And trade union, Unite, said it believes there is the prospect of between 400–700 jobs being created.

The plant, which is situated next to the Jaguar Land Rover manufacturing site, will benefit from an injection of around £230m, including a portion of funding from the Government.

It is expected to start producing up to 250,000 electric power units a year from 2024.

Ford of Europe president, Stuart Rowley, said: “This is a very important announcement for Halewood as it will secure the future of the facility along with introducing new technology for Ford vehicles in Europe.”

Sharon Graham, general secretary of trade union Unite, said: “This investment is excellent news for the highly skilled workforce at Halewood as it secures the future of the plant.”

But she added: “It is absolutely imperative that the Government does not see this investment as a one-off but supports similar schemes to ensure the entire UK automotive industry experiences a smooth transition in the move to build electric vehicles.”
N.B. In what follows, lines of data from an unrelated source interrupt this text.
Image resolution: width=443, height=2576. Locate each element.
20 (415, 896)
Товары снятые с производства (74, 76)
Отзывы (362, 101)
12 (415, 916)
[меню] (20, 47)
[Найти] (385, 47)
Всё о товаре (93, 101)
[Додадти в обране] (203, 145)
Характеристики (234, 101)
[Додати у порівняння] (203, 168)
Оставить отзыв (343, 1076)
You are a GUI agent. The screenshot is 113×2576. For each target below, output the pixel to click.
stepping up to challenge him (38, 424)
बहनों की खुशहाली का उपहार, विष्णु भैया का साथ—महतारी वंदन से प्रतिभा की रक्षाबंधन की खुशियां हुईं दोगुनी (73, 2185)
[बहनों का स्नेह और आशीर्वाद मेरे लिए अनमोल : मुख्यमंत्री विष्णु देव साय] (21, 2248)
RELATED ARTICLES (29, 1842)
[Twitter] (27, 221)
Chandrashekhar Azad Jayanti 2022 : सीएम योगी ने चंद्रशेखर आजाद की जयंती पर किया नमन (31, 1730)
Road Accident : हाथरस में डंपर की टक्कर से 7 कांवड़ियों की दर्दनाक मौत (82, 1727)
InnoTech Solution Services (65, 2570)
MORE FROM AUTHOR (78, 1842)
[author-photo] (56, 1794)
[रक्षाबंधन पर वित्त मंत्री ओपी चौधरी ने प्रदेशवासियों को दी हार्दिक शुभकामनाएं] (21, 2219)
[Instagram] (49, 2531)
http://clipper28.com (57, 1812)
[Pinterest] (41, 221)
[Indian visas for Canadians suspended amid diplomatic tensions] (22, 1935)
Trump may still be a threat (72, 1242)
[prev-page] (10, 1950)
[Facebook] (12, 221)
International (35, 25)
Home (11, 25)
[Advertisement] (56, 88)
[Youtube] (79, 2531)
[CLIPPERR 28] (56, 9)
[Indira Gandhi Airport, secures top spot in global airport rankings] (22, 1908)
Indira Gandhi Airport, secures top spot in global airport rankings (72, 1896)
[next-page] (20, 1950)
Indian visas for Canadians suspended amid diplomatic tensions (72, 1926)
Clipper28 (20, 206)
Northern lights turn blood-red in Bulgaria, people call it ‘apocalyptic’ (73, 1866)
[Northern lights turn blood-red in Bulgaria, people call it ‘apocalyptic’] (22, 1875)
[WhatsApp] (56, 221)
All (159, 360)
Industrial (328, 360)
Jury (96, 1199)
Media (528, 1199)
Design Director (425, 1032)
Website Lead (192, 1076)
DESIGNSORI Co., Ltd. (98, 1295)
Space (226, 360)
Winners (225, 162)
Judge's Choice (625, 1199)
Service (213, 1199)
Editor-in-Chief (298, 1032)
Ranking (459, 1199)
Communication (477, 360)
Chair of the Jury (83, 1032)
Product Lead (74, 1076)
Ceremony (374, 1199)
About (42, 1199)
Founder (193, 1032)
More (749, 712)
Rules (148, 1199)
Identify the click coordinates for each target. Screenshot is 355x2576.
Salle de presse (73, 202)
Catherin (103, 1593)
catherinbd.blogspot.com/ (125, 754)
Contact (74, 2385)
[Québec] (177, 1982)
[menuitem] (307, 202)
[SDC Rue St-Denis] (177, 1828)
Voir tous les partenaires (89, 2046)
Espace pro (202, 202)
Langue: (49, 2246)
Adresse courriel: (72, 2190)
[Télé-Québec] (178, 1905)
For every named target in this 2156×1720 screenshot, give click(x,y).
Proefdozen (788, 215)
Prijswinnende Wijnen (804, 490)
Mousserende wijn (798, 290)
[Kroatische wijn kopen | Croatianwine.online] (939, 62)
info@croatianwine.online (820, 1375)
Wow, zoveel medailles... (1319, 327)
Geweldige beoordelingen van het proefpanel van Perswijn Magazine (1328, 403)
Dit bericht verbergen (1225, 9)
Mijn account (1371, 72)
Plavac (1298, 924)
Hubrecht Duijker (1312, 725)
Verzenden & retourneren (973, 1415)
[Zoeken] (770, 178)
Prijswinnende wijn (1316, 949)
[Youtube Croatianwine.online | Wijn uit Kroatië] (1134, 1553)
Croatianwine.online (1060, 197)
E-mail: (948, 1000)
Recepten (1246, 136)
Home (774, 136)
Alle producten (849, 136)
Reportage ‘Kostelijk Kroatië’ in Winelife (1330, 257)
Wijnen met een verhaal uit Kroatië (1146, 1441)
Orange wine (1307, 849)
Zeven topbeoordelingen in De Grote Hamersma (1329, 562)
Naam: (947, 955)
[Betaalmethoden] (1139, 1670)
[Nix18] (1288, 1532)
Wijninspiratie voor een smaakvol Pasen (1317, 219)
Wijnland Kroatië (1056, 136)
Unite said it understands that the multimillion-pound investment in the development and production of the new electric drive units which will be installed in its passenger and commercial vehicles.

The union said there is the prospect of between 400–700 jobs being created.

Unite national officer, Des Quinn, said: “The union has been working behind the scenes to ensure that the jobs of our members at Halewood were protected.

“Unite is absolutely dedicated to protect the jobs, pay and conditions of all our members and is working to ensure that similar projects are adopted throughout the UK’s world class automotive sector.”

Unite is also campaigning to ensure that the Government rapidly improves the infrastructure regarding rapid electric charging points to make it far easier for consumers to transfer to electric vehicles.

Halewood was competing with a Ford factory in Germany for the investment in the new technology.

Business Secretary Kwasi Kwarteng, said: “Ford’s decision is further proof that the UK remains one of the best locations in the world for high quality automotive manufacturing.

“In this global race to secure electric vehicle manufacturing, our priority is to ensure the UK reaps the benefits.”

Ford retained the transmissions operations at Halewood after selling the car production facilities there to Indian car maker Tata, for £1.15bn, in 2008.

The US auto giant had then operated the transmissions site as a joint venture with German business Getrag, but took back full control of the plant from the Cologne-based group in March this year.

It currently makes engines for Ford’s Fiesta and Focus models, which are exported to vehicle manufacturing plants in Europe.

Ford said earlier this year that it intends all of its passenger vehicles in Europe to be “zero-emissions capable, all-electric or plug-in hybrid” by 2026 and completely all-electric by 2030, while its commercial vehicles will be all-electric or plug-in hybrid by 2024, with two thirds of its commercial vehicle sales expected to be all-electric or plug-in hybrid by 2030.